Je l’aimais. Ou du moins, je croyais l’aimer. Je m’accrochais à lui comme à une bouée, alors qu’il me coulait un peu plus chaque jour. Il y avait les silences, les remarques blessantes, les absences soudaines. Et malgré tout, je restais. Je me disais qu’il allait changer. Que c’était de ma faute. Que je n’étais pas assez bien. J’étais piégée dans une relation toxique, sans même m’en rendre compte.
Quand l’amour fait plus mal que de bien
Ce type de lien, j’ai fini par l’identifier. J’ai compris les mécanismes. Et surtout, j’ai appris à m’en sortir. Parce que non, ce n’était pas de l’amour. C’était de l’attachement, nourri de blessures non cicatrisées.
Pourquoi s’attache-t-on à quelqu’un qui nous fait du mal ?
Ce n’est pas un choix conscient. C’est souvent un mécanisme inconscient ancré dans l’enfance. Si j’ai grandi en ayant besoin de mériter l’amour, en n’étant aimée qu’à condition d’être sage, utile, discrète… alors je peux confondre l’amour avec l’effort, le manque, l’instabilité.
Les relations toxiques jouent souvent sur des schémas d’attachement insécures :
- Je ressens un besoin intense d’être aimée (même au prix de mon intégrité)
- Je redoute l’abandon plus que tout
- Je cherche à réparer l’autre, en espérant qu’il m’aimera mieux
Et puis, il y a l’effet yo-yo : après une humiliation, vient un moment d’affection intense. Et mon cerveau, affamé d’amour, s’accroche à ce soulagement comme une preuve que « tout n’est pas perdu ».
Les signes d’un lien toxique (et oui, je les ai tous connus)
- Je me sens vidée, pas nourrie par la relation
- Je marche sur des œufs, j’ai peur de dire ou faire quelque chose de travers
- Je m’excuse constamment, même quand je n’ai rien fait de mal
- Je perds confiance en moi, je doute de ma valeur
- Je m’éloigne de mes proches, par honte ou pour ne pas les inquiéter
Et pourtant, je reste. Par peur d’être seule. Par espoir qu’il redevienne celui des débuts.
Comment j’ai commencé à me libérer ?
Sortir d’une relation toxique ne se fait pas en un claquement de doigts. Mais chaque étape compte. Voici celles qui m’ont sauvée :
- Mettre des mots sur ce que je vivais : Reconnaître que ce n’était pas normal, pas « juste un mauvais passage ».
- Briser le silence : J’en ai parlé à une amie. Puis à une thérapeute. Et j’ai vu que je n’étais pas folle.
- Couper les liens progressivement : Moins de messages, moins de contact.
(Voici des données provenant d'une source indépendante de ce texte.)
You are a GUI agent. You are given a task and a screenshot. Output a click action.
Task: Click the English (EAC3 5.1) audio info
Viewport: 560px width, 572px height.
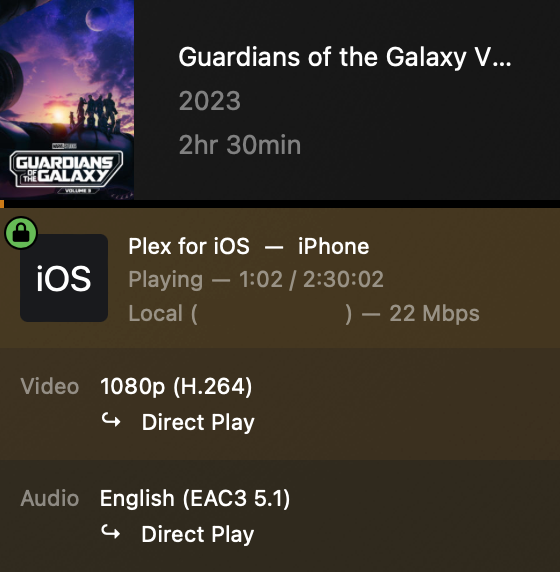[x=195, y=498]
Reprendre de la distance pour reprendre de la clarté.
- Me reconstruire en douceur : Revenir à moi, à mes envies, à mes forces, à mes projets. Me retrouver.
- Me pardonner d’avoir accepté l’inacceptable : Ce n’était pas de la faiblesse. C’était de la survie.
Pourquoi c’est si difficile de partir ?
Parce qu’on est addict à l’espoir, à la validation, à l’illusion du changement. Parce qu’on nous a trop souvent dit que l’amour, c’était souffrir. Et parce que la société romantise les passions destructrices.
Mais non, l’amour ne devrait jamais faire peur. Ni blesser. Ni faire douter de sa propre valeur.
Conclusion : Je mérite un amour qui m’élève, pas qui m’use
Aujourd’hui, je ne culpabilise plus d’avoir aimé. Mais j’ai compris que l’amour ne suffit pas s’il me détruit. J’ai appris à poser des limites, à écouter mon intuition, à reconnaître les signaux d’alerte. Et surtout, j’ai intégré cette vérité simple mais essentielle : je mérite un amour paisible, sain, et réciproque.